Criminaliteit is strafbaar gedrag. Dat is gedrag dat regels of wetten overtreedt. Iedereen heeft er belang bij dat regels worden nageleefd, want op die manier wordt de samenleving beschermd tegen crimineel gedrag. Strafbaar gedrag is vastgelegd in wetten, zoals het Wetboek van Strafrecht, de Wegenverkeerswet en de Opiumwet.
De wet maakt een onderscheid tussen overtreding en misdrijf. Een overtreding is minder ernstig dan een misdrijf. Voor misdrijven gelden dan ook zwaardere straffen. Door rood licht rijden of dronken over straat lopen zijn overtredingen; winkeldiefstal, vernieling of geweldpleging zijn misdrijven.
Een van de taken van de politie is het voorkomen van strafbare feiten en het opsporen van verdachten. Als de politie onderzoek heeft gedaan naar een overtreding of een misdrijf, legt ze de zaak voor aan de Officier van Justitie. Die heeft dan drie keuzes: Hij kan de zaak seponeren. Dat wil zeggen dat er geen vervolging plaatsvindt. De officier van justitie kan een boete opleggen; Maar hij kan ook besluiten om tot vervolging over te gaan. Dat betekent dat de zaak voor de rechter komt.
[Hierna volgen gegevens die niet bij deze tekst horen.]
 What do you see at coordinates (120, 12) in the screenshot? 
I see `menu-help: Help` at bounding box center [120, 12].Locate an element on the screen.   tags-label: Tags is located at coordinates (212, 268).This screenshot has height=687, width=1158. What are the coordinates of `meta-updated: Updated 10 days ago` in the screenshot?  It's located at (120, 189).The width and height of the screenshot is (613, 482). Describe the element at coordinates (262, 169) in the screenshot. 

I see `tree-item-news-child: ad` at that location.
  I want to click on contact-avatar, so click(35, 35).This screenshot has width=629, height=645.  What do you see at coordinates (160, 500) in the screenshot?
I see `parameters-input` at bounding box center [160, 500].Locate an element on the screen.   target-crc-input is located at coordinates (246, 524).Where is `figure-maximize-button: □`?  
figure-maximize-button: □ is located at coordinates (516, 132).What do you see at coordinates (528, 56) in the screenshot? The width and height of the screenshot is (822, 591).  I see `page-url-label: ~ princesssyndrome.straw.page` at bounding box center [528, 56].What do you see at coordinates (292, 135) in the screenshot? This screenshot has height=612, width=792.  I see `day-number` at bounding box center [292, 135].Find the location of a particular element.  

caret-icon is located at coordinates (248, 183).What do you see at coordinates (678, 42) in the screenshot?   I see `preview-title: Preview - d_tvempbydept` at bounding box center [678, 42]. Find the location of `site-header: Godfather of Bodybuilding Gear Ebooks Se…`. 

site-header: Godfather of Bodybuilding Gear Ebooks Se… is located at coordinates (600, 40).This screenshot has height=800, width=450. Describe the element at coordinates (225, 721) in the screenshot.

Een rechtszaak kent 8 stappen, die altijd in dezelfde volgorde worden afgehandeld. De zaak wordt geopend en de gegevens van de verdachte worden gecontroleerd. Op die manier wordt voorkomen dat de verkeerde persoon terecht staat. De aanklacht wordt voorgelezen. De zaak wordt onderzocht. Alle informatie die de politie heeft gevonden wordt gepresenteerd en als er getuigen zijn, worden die gehoord. De verdachte wordt ondervraagd. De officier van justitie houdt zijn requisitoir, een verhaal waarin hij probeert aan te tonen waarom hij denkt dat de verdachte schuldig is en wat voor straf daarop zou moeten staan. De advocaat van de verdachte houdt zijn pleidooi, waarin hij argumenten aanvoert om de verdachte vrij te pleiten.
Het laatste woord in een rechtszaak is altijd aan de verdachte. Nu heeft de verdachte de mogelijkheid om zijn of haar kant van het verhaal toe te lichten.Tot slot spreekt de rechtbank een vonnis uit. Dat kan een straf zijn, zoals een gevangenisstraf, een taakstraf of een geldboete. Maar als de rechter er niet van overtuigd is dat de verdachte ook daadwerkelijk schuldig is, kan hij hem of haar ook vrijspreken.